Этот день прошел сравнительно спокойно, если не считать одного незначительного происшествия. Находясь в районе горы Безымянной, где должен был произойти взрыв, Макаров решил подняться на ее вершину. Там он увидел странное зрелище. На вершине горы стоял камень, а вокруг на ветках саксаула густо были натыканы кусочки материи разного цвета и такие же разноцветные бумажки.
«Что это такое?» — подумал Макаров и начал спускаться вниз. Когда он достиг подножия горы, наверху послышался глухой шум, вниз покатилась груда камней. Макаров успел отпрыгнуть в сторону, но все же один из камней ударил его по голове. На руке, которой он прижал ранку, заалела кровь.
К нему подбежала Наталья.
— Кто это тебя? Где?
— Да никто, — отмахнулся Макаров. — Сам виноват. Лазил, как мальчишка, по горам, вот и получил…

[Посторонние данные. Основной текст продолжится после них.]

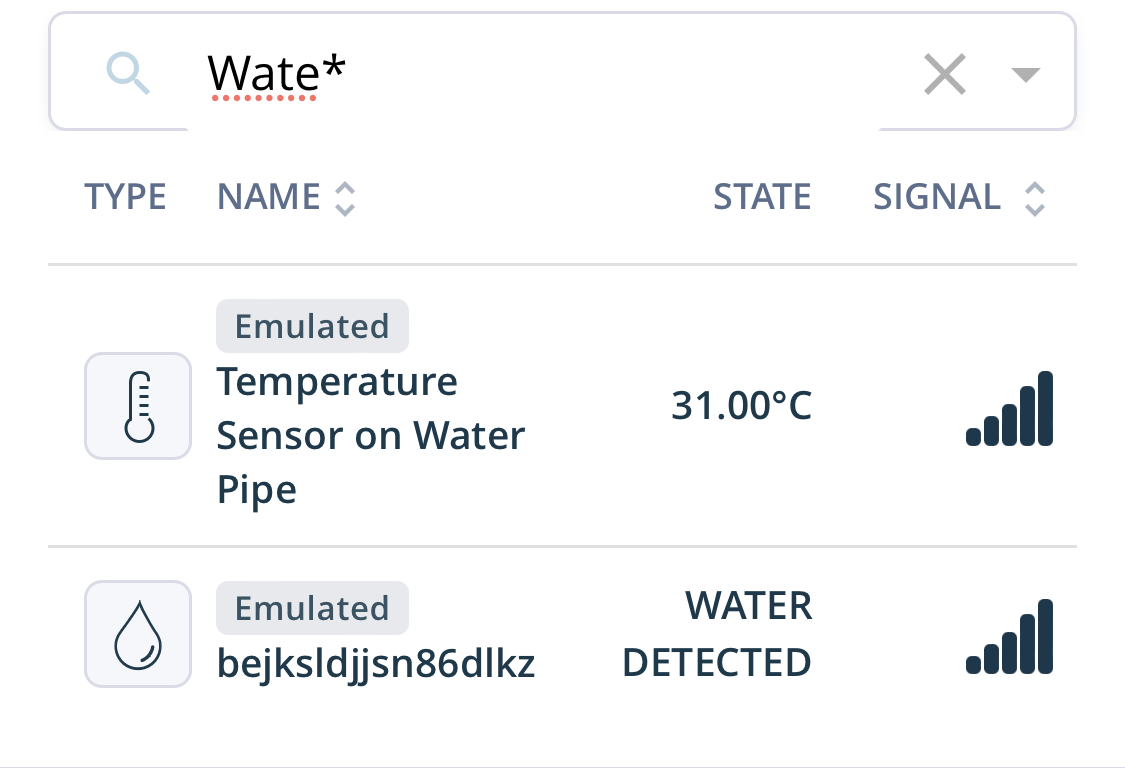Open the search filter dropdown arrow
This screenshot has height=768, width=1125.
click(1025, 74)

Вечером в контору пришел какой-то человек из поселка Горного и велел ему расписаться в разносной книге. Там значилось, что его, Макарова, прораба дороги Мукры — поселок Горный, вызывают на совещание технического совета на восемь часов вечера.
— Совсем по-настоящему, — с уважением покосился Макаров на разносную книгу. — Вызывают… Техсовет… Пойдем, послушаем.

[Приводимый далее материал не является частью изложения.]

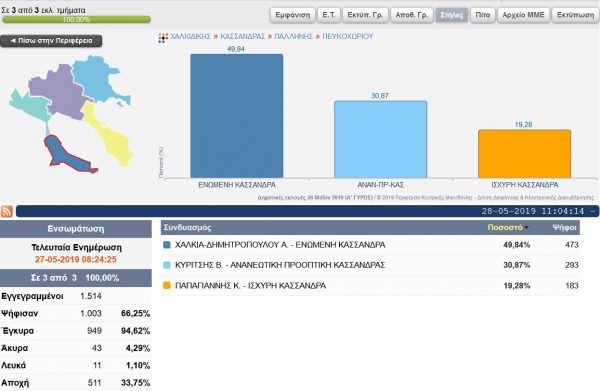
Task: Switch to Πίτα pie chart view
Action: [x=483, y=15]
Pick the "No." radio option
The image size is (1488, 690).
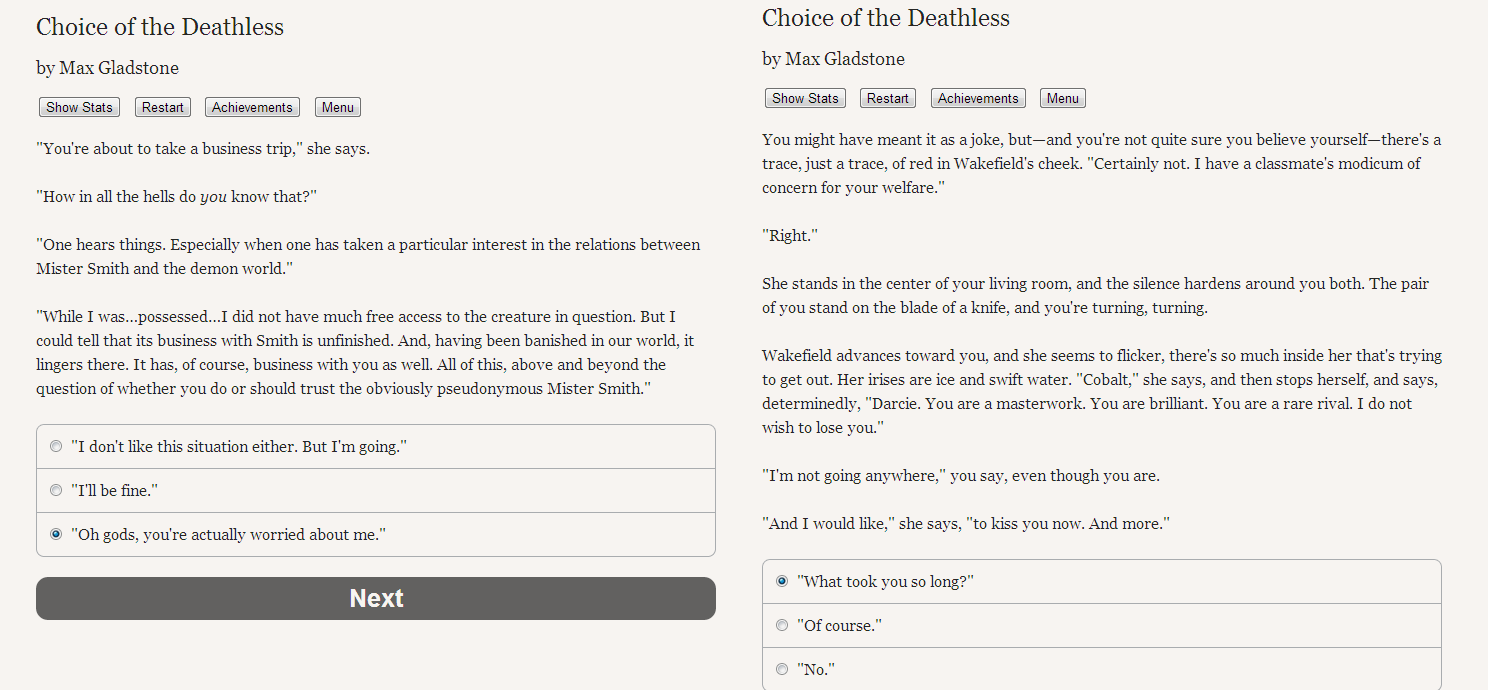[x=782, y=670]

…Машина с ветерком промчалась по ровному такиру и начала подниматься в горы. Стемнело. Шофер включил фары. Два ярких луча осветили дорогу. Они вырывали из мрака какие-то фантастические выступы, похожие на животных и людей, тощие кустики полыни, арчовые поросли. Но вот горы исчезли. Свет фар едва достигал недалеких каньонов, окрашенных в красные и зеленые цвета.
— Горный, — произнес шофер. — Приехали.
Машина покатилась вдоль штабелей известняка и остановилась около землянки, у входа в которую стояло несколько человек, чуть поодаль виднелись легковые машины.

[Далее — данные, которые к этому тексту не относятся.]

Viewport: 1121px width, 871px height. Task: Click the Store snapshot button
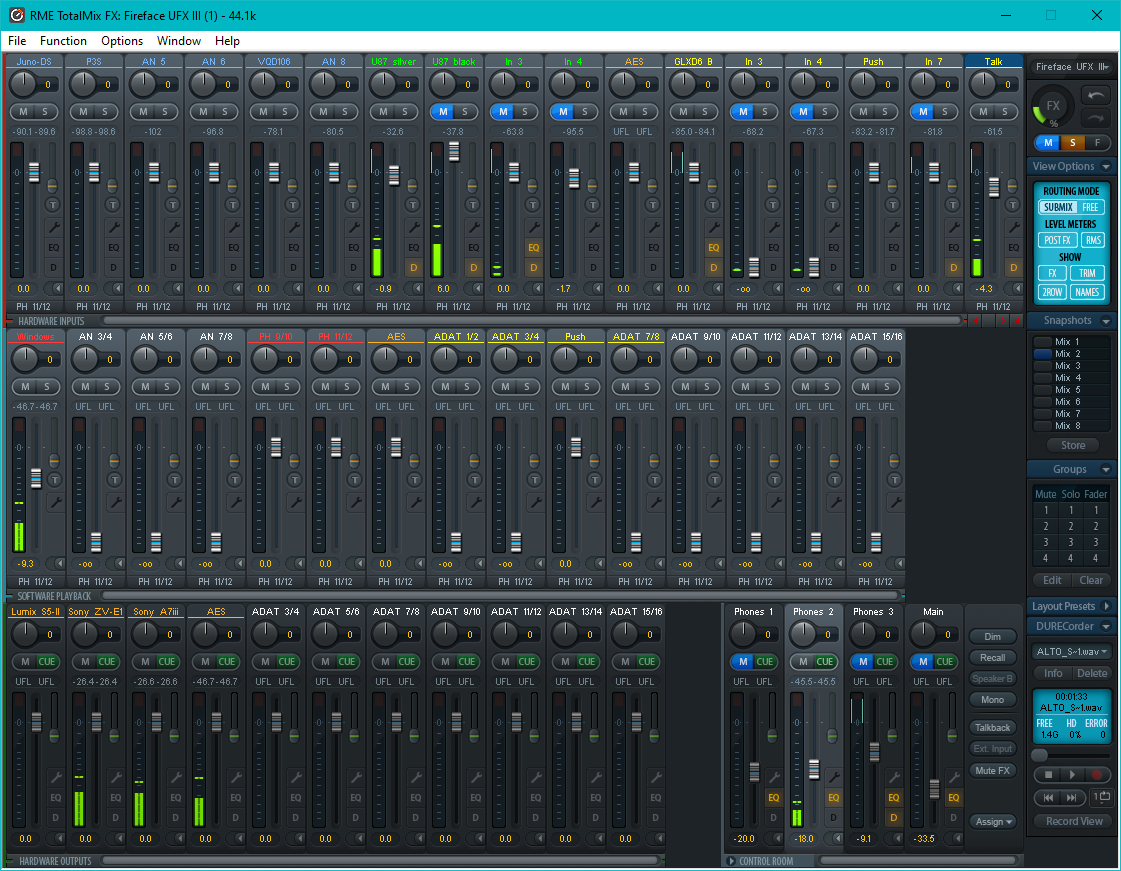1072,445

— Это кто же приехал? — услышал Макаров чей-то вопрос.
— Начальник «Дорстроя», — ответил кто-то.
«Ого, — подумал Макаров, — уже в начальники попал».
Люди начали заходить в землянку. Он пошел вслед за ними. В землянке на шатком, грубо сколоченном столе горела керосиновая лампа. Посредине стояли скамейки, стулья.
Войдя, Макаров увидел стоявшего у стола высокого человека с черными выразительными глазами. На отвороте его пиджака алел значок члена ЦИКа.
«Сатилов», — вспомнил Макаров и подошел к нему.
Сатилов горячо, но с достоинством пожал протянутую ему руку и отрекомендовался:
— Прошу любить и жаловать, — будущий начальник горного химического комбината.
Он лукаво улыбнулся, и Макаров понял, что это шутка.
— А вот мои помощники, — продолжал Сатилов, — знакомьтесь. Начальник обогатительной фабрики.
— Хоменко, — протянул Макарову руку коренастый, веснушчатый юноша в кожаной куртке. — Начальник тоже, конечно, будущий!
— Начальник плавильного цеха, — повернулся Сатилов к другому, сразу же покрасневшему юноше, сидевшему на скамье.
— Амурский, — представился тот, протягивая узкую белую руку.
— Ну, а остальных вы знаете. Ах, простите, — вдруг спохватился он. — Я ведь забыл о нашем госте.
Он глянул в угол, и Макаров увидел там одетого в черную тройку человека с большим портфелем на коленях. У него было длинное, холеное лицо с высоко поднятыми бровями и узкими губами.